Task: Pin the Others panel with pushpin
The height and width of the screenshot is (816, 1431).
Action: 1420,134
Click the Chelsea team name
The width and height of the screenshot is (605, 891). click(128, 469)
----------------
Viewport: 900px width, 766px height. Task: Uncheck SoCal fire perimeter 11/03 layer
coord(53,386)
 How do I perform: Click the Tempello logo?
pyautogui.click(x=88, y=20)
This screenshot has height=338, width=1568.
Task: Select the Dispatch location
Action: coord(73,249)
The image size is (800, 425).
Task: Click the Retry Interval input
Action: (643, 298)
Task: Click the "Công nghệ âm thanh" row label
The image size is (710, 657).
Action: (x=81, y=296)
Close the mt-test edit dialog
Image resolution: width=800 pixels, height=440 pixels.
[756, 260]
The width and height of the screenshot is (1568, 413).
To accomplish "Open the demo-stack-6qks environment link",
----------------
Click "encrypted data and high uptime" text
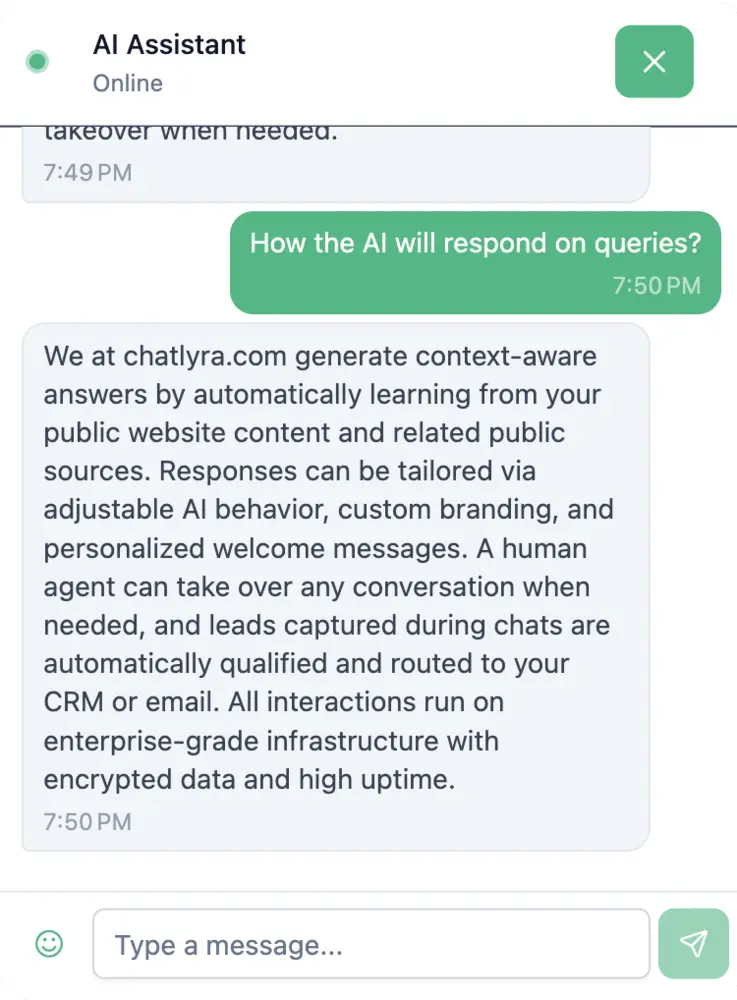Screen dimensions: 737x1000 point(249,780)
----------------
**ACTIVITY**: Go through the listing above and write out exactly the lines starting with the one holding "Viewport: 900px width, 766px" and running through the one holding "the demo-stack-6qks environment", ends included, and no others.

**EXERCISE RESULT**:
Viewport: 900px width, 766px height. Task: Uncheck SoCal fire perimeter 11/03 layer
coord(53,386)
 How do I perform: Click the Tempello logo?
pyautogui.click(x=88, y=20)
This screenshot has height=338, width=1568.
Task: Select the Dispatch location
Action: coord(73,249)
The image size is (800, 425).
Task: Click the Retry Interval input
Action: (643, 298)
Task: Click the "Công nghệ âm thanh" row label
The image size is (710, 657).
Action: (x=81, y=296)
Close the mt-test edit dialog
Image resolution: width=800 pixels, height=440 pixels.
[756, 260]
The width and height of the screenshot is (1568, 413).
To accomplish "Open the demo-stack-6qks environment link",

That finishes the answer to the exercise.